Can Your Garden Recover from Weedkiller Damage?
When it comes to weeds, they are never straight forward. They pop up uninvited all over the lawn, spreading into the tiniest crevices, leaving long, relentless roots that refuse to meet their maker. It is a force of habit to reach for the weedkiller and spray haphazardly at the offending plants, however, if used incorrectly this can lead to disastrous consequences for your lawn and flowerbeds.
If you think you miss-read the label before your last weed purge, and have been left with scorched, brown grass, and wilted plants, then it could be time to match the symptoms with a solution. But first, we have to understand the effect that your weedkiller can have on your garden.
Contact Weedkiller Plants and grass that have been accidentally sprayed with contact weedkillers usually have a scorched appearance, or brown spots where the spray droplets landed on the leaves. Bulb foliage may emerge yellow if accidentally sprayed with contact weedkiller before it had died back in the previous year.
Hormonal Weedkillers Hormone or growth-regulating weedkillers leave grasses unharmed, but can cause damage to broad-leaved plants. The symptoms of this include: leaves growing narrowed, or in a cup shape; twisted or distorted leaf stalks; swollen stems, galls, or warts in brassicas and other plants, and plum shaped and distorted tomatoes with hollow centres.

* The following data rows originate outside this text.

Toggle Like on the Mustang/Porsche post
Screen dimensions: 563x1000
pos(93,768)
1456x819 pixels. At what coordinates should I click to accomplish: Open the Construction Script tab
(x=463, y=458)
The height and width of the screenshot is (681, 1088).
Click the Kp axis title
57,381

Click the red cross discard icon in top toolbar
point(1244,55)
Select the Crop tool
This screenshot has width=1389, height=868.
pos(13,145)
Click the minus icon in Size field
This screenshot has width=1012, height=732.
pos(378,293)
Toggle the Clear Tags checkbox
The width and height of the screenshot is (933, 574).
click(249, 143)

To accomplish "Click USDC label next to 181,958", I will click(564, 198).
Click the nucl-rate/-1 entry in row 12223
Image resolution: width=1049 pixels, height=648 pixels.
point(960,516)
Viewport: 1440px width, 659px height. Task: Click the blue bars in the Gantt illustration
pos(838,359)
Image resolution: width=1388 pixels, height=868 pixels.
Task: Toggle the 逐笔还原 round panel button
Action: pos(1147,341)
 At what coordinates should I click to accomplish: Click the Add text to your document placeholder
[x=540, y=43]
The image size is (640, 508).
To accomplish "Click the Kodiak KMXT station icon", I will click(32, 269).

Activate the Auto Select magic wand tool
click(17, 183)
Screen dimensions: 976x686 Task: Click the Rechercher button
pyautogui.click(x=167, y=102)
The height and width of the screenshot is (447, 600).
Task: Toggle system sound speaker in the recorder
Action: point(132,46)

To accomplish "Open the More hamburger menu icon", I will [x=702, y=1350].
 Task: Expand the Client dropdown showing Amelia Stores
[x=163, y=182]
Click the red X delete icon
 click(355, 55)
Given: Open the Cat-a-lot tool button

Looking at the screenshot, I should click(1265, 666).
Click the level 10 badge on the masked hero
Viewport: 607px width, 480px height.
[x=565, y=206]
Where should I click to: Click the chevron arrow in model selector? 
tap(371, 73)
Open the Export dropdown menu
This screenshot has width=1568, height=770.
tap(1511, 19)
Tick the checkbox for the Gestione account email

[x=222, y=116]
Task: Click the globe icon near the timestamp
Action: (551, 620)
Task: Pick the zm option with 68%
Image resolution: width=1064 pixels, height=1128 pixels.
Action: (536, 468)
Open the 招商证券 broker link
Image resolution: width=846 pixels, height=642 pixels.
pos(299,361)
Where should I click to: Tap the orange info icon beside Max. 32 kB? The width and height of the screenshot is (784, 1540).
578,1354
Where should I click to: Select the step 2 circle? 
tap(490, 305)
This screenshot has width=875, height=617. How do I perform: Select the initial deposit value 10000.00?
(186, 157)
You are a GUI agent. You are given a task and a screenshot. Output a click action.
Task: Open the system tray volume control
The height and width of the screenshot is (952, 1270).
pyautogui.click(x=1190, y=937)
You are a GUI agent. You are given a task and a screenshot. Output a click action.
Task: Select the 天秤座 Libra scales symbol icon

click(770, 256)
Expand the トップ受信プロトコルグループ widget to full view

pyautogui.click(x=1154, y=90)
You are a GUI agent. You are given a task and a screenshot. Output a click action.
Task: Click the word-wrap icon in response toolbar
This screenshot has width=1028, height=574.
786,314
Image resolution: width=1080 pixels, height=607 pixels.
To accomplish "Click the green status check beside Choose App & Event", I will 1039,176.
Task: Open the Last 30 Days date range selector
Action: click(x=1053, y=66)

How to Prevent and Remedy Weedkiller Damage Prevention is better than a cure, which is why understanding how your actions affect your garden is paramount to ensuring that you don’t accidently harm it. Here are a few points to bare in mind when safeguarding your garden against weedkiller damage.
- Only use weedkillers in the way described on the label.
- Wash out any sprayers or watering cans after use, and tip the rinsings on the treated area.
- Do not add the first lawn clippings to the compost heap after using lawn weedkiller, this could contaminate the compost.
- If treating lawns or soil, avoid stepping on the treated area, as this may spread the weedkiller into other areas of the garden.
If damage has occurred... make sure to cut back any abnormal shoots, or those that are brown. Feeding and mulching damaged plants can help them to recover, however, if your damaged plants are beyond repair do not add them to your compost heap, as they can contaminate the batch. Don’t forget, that beans, carrots, lettuce, peas, and tomatoes affected by hormonal weedkiller can still be eaten. However, brassicas (except sprouts) do not usually recover and should be destroyed.